Listed records:
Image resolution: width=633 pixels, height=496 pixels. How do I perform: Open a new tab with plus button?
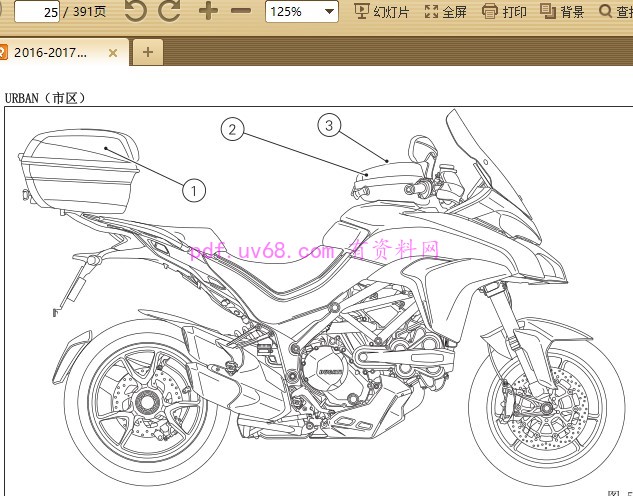click(x=147, y=52)
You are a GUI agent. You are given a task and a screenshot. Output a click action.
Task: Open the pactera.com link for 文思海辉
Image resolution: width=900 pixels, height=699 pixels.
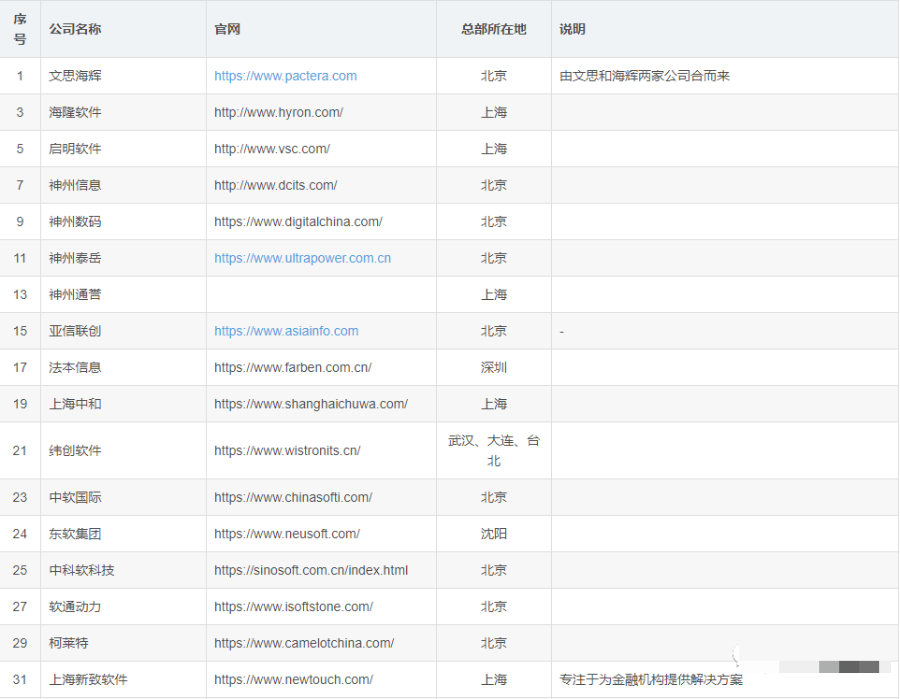click(285, 76)
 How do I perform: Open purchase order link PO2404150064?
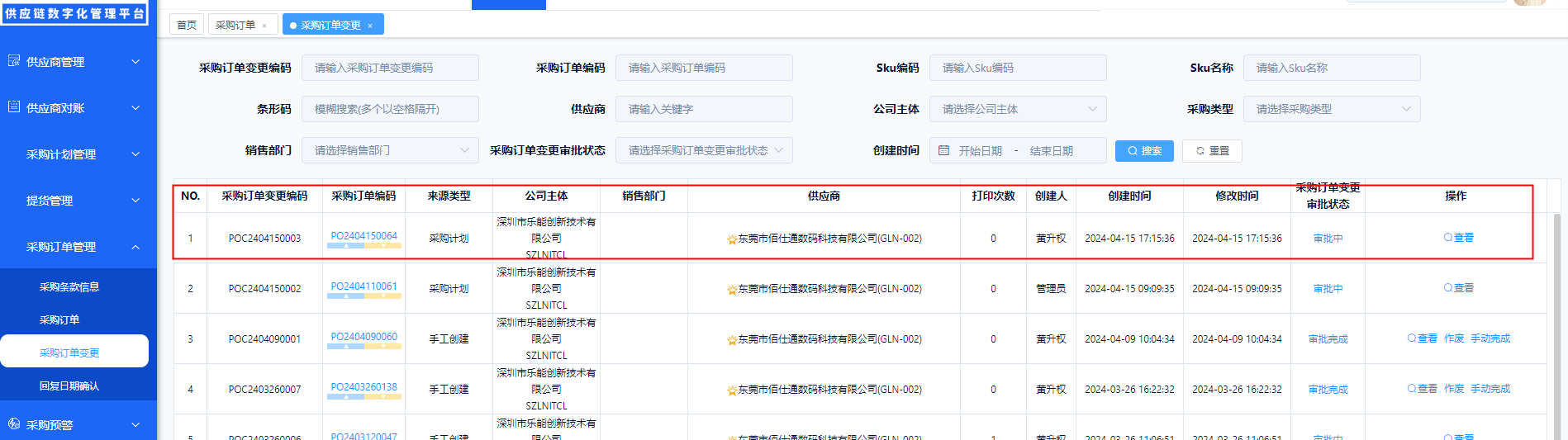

Problem description: Leaving out every picture, extract verbatim the lines from the one containing "You are a GUI" through the last line of the listing, inclusive.

Problem solution:
You are a GUI agent. You are given a task and a screenshot. Output a click action.
Task: Open the pactera.com link for 文思海辉
Image resolution: width=900 pixels, height=699 pixels.
click(285, 76)
 How do I perform: Open purchase order link PO2404150064?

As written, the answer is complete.